FAVELAS E COMUNIDADES URBANAS: A NOVA DEFINIÇÃO ADOTADA PELO IBGE E O RETRATO DA DIVERSIDADE NA CIDADE MÉDIA DE SANTA MARIA, RS
DOI:
https://doi.org/10.14393/RCG2778462Palavras-chave:
Ocupação irregular, Moradia, Aglomerado subnormal, Favelas, Cidades médiasResumo
O presente estudo analisa a nova designação "Favelas e Comunidades Urbanas", adotada pelo IBGE em 2024 para substituir o termo "Aglomerado Subnormal". A mudança busca uma abordagem mais respeitosa e menos estigmatizante, reconhecendo a identidade e a potência desses territórios, em vez de focar apenas em sua desconformidade com a legislação. A pesquisa aborda as justificativas legais e sociais para a nova nomenclatura e apresenta dados do Censo 2022, os quais apontam para a existência de 16,4 milhões de pessoas vivendo em mais de 12 mil Favelas e Comunidades Urbanas no Brasil.

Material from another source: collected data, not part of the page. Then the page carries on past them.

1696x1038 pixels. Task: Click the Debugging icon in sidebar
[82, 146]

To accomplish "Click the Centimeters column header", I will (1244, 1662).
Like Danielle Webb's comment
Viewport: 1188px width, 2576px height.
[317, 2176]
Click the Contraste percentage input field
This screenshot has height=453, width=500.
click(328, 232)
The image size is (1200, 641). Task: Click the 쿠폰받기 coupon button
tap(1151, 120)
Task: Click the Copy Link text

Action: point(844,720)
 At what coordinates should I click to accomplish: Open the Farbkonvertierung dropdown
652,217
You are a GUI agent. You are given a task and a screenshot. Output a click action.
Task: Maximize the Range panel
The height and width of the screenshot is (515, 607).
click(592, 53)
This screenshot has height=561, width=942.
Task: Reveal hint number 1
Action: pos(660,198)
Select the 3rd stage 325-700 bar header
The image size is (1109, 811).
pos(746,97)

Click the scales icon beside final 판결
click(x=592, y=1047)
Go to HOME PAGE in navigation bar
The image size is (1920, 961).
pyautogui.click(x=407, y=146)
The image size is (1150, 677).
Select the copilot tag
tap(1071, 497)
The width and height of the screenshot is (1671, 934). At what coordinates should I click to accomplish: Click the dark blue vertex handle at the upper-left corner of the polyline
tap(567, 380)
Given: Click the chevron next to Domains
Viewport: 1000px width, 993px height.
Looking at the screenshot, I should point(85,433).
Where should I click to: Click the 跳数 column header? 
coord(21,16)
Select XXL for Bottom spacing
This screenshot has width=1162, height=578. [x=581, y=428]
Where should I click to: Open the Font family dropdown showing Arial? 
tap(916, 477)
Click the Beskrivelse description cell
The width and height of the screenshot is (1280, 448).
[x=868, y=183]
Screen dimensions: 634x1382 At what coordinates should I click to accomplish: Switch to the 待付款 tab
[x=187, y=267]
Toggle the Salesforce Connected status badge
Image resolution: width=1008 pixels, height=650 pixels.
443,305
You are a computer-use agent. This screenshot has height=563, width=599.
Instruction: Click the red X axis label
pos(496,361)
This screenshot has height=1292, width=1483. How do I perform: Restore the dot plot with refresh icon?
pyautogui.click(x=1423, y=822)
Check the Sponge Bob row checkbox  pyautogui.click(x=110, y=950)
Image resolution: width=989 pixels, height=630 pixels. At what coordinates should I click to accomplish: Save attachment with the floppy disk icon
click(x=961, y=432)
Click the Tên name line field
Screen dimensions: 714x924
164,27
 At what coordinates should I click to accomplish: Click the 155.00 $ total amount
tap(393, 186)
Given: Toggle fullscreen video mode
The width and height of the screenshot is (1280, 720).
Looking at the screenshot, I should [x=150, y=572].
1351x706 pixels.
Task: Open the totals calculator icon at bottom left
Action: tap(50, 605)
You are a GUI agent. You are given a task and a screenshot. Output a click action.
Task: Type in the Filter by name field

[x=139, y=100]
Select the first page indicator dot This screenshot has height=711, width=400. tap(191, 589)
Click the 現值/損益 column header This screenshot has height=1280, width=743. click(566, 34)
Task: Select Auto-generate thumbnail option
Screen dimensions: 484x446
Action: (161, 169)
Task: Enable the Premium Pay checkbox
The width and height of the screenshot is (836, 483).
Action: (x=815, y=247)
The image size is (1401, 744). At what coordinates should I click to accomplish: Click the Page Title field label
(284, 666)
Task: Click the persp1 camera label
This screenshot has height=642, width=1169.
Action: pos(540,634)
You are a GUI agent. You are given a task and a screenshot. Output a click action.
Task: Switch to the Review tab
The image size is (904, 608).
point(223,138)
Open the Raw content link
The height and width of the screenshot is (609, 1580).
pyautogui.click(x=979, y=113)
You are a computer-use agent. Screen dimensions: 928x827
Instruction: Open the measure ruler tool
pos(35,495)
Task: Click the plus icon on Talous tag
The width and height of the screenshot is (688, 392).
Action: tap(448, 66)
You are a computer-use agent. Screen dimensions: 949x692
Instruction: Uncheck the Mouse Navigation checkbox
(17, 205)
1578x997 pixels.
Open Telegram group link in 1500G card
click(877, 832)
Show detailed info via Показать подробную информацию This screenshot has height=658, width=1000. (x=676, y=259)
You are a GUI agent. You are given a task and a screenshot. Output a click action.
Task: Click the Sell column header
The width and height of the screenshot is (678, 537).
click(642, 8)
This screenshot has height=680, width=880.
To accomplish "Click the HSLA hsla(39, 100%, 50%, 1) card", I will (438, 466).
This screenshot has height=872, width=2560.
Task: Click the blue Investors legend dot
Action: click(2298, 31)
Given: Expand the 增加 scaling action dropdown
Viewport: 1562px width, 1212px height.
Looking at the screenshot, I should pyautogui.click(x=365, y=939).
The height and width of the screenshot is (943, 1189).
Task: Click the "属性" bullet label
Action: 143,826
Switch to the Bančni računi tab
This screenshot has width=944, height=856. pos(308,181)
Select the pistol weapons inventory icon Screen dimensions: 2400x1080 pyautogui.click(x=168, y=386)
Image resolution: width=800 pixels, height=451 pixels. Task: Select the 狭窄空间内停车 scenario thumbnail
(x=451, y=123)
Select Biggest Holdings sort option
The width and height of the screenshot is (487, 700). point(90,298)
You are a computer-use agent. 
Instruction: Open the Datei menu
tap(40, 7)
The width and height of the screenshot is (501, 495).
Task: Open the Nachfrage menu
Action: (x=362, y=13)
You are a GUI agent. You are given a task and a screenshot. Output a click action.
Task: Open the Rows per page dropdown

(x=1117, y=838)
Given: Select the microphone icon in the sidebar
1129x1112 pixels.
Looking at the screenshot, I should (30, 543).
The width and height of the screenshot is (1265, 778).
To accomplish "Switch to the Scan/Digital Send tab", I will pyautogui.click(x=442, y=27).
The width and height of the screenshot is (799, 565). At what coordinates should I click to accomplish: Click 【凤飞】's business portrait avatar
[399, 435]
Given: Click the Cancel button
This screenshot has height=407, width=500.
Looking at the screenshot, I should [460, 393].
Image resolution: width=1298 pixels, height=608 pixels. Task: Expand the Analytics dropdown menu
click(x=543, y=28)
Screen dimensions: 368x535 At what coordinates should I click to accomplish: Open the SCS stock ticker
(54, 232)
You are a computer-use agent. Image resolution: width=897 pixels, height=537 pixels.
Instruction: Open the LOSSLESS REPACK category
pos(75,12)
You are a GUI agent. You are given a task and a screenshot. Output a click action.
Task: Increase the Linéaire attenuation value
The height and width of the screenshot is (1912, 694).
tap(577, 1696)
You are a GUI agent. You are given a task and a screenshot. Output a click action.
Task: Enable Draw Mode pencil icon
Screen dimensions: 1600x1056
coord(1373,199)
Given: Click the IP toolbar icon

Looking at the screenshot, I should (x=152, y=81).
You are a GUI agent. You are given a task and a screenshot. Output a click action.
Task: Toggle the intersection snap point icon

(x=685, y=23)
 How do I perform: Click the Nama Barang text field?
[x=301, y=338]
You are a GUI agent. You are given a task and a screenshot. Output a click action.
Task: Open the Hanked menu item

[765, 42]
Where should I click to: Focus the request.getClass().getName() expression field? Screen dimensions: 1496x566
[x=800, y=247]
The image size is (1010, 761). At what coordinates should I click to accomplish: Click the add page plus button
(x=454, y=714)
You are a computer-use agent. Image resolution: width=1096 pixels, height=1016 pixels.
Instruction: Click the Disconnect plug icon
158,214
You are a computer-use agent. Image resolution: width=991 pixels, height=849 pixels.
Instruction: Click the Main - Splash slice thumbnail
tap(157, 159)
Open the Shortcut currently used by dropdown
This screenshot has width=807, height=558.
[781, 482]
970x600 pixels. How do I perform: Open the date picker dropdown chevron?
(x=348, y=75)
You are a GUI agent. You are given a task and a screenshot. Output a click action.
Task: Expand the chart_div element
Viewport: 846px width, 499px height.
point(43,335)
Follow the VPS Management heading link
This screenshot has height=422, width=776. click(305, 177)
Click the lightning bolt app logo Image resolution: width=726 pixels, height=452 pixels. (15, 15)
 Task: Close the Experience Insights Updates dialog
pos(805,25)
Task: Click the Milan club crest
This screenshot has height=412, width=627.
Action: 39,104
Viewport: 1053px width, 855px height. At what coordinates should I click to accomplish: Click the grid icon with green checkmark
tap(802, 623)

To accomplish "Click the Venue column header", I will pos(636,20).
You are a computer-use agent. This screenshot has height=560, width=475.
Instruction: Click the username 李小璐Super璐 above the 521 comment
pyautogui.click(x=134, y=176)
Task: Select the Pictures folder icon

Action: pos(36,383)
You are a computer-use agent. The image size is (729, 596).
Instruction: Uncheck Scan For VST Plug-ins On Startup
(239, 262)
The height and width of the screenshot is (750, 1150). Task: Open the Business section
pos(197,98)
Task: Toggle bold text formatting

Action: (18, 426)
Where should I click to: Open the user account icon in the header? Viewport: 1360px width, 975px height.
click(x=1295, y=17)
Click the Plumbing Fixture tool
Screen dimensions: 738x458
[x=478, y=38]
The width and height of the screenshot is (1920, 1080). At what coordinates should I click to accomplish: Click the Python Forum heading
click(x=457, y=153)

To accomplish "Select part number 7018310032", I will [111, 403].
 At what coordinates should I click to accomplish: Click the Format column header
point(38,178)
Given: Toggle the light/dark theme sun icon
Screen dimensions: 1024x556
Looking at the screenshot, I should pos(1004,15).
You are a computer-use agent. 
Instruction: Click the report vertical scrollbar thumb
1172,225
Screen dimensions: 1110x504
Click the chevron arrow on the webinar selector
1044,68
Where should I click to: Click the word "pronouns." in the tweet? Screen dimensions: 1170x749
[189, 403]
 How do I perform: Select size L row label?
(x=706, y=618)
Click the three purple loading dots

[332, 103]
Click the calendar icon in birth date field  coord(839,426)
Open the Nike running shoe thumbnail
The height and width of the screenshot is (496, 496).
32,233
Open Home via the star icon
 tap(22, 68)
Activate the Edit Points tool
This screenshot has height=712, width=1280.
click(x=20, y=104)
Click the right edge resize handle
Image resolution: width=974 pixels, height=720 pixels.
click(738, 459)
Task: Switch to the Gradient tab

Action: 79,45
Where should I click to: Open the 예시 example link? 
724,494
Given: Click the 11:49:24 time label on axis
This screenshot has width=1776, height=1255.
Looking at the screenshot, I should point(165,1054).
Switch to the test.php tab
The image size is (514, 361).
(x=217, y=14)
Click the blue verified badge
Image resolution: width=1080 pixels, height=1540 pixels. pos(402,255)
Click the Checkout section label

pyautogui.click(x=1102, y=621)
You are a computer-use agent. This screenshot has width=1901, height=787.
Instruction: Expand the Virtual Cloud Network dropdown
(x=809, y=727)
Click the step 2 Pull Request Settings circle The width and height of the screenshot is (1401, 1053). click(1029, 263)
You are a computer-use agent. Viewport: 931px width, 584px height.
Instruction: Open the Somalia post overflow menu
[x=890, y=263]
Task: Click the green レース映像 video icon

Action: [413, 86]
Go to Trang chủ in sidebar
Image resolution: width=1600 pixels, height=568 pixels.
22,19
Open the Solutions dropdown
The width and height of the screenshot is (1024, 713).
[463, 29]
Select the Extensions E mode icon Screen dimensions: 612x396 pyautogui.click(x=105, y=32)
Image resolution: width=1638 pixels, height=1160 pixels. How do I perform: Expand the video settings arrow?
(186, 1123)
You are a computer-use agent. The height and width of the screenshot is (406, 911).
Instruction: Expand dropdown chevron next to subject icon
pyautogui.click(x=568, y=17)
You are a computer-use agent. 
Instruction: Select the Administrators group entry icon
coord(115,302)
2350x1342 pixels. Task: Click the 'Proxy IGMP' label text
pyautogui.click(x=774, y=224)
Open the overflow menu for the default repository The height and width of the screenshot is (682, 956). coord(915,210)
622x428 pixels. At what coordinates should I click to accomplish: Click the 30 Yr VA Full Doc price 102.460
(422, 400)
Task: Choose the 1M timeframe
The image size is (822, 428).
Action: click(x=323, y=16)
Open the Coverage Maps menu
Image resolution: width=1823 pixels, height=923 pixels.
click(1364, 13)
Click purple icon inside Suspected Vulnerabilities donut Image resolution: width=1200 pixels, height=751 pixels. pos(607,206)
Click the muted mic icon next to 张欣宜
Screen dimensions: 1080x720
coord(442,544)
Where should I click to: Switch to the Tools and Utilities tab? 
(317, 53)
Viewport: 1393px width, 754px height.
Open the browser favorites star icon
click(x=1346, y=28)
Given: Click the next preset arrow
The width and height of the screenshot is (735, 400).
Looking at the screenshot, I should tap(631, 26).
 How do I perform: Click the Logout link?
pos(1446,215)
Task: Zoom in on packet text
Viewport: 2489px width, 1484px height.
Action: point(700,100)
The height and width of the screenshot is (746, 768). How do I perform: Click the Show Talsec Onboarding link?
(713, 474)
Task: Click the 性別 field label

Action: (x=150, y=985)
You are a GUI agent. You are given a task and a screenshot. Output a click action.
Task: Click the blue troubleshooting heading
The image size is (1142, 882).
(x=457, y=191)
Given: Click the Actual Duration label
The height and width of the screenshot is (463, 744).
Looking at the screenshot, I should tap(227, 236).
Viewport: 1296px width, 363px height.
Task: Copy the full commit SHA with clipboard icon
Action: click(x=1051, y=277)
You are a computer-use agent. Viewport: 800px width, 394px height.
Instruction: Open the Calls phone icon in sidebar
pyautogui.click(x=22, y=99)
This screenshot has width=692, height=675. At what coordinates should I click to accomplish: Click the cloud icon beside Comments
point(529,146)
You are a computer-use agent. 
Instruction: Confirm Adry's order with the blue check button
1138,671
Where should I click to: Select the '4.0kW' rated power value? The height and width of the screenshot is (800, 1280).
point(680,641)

O trabalho concentra-se no caso de Santa Maria (RS), onde foram identificadas oito dessas comunidades, analisando sua distribuição espacial. Observa-se que a localização dessas ocupações está associada a áreas de vulnerabilidade ambiental e a um processo histórico de exclusão socioespacial, evidenciando a necessidade de políticas públicas integradas que promovam o direito à cidade para todos os habitantes.